## Task
Tell how many lines in these records contain the string "computer", with only the number as the reply.

## Excerpted data
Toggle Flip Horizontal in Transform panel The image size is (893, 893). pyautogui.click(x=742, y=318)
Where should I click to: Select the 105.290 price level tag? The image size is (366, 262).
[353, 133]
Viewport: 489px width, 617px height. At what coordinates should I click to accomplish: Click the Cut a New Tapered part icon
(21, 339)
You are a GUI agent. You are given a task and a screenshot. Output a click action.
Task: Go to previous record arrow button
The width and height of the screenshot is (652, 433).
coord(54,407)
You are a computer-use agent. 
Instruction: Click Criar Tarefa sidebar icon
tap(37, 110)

---

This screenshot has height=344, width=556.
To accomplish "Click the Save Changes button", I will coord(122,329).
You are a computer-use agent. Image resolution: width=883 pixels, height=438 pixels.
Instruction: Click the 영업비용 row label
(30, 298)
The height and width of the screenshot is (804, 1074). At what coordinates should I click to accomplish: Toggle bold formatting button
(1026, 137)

--

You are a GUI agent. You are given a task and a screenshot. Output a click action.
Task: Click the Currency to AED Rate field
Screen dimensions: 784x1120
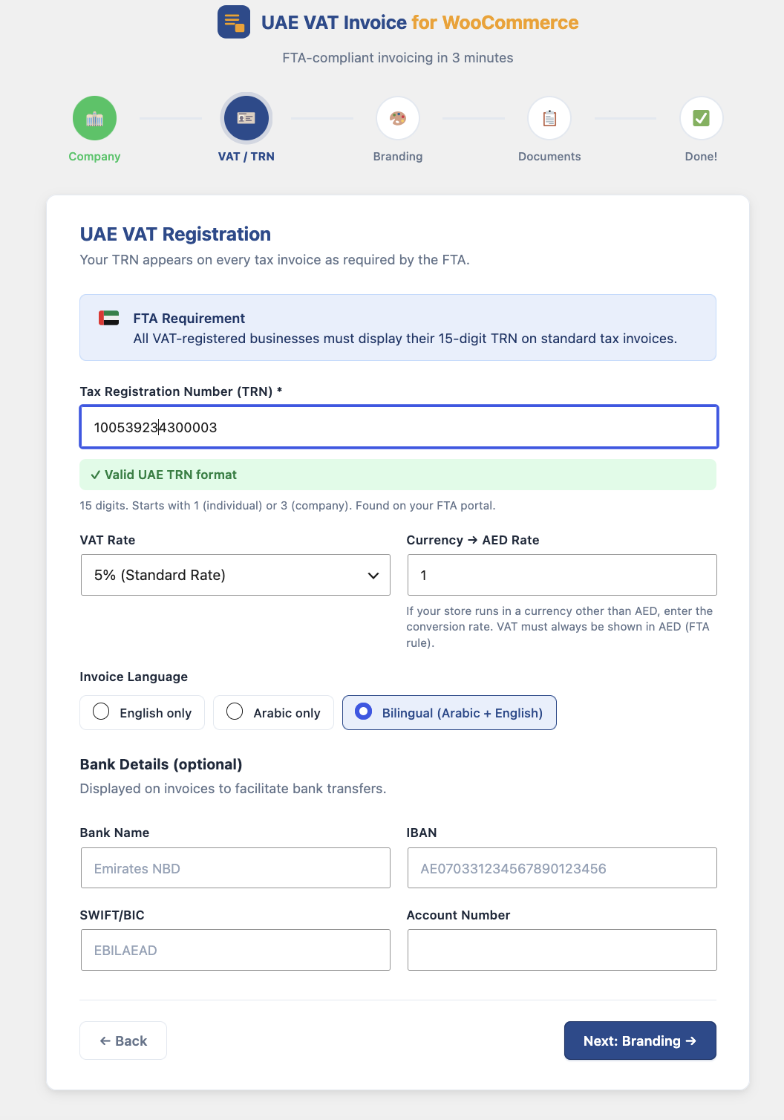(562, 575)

## Answer to this exercise
2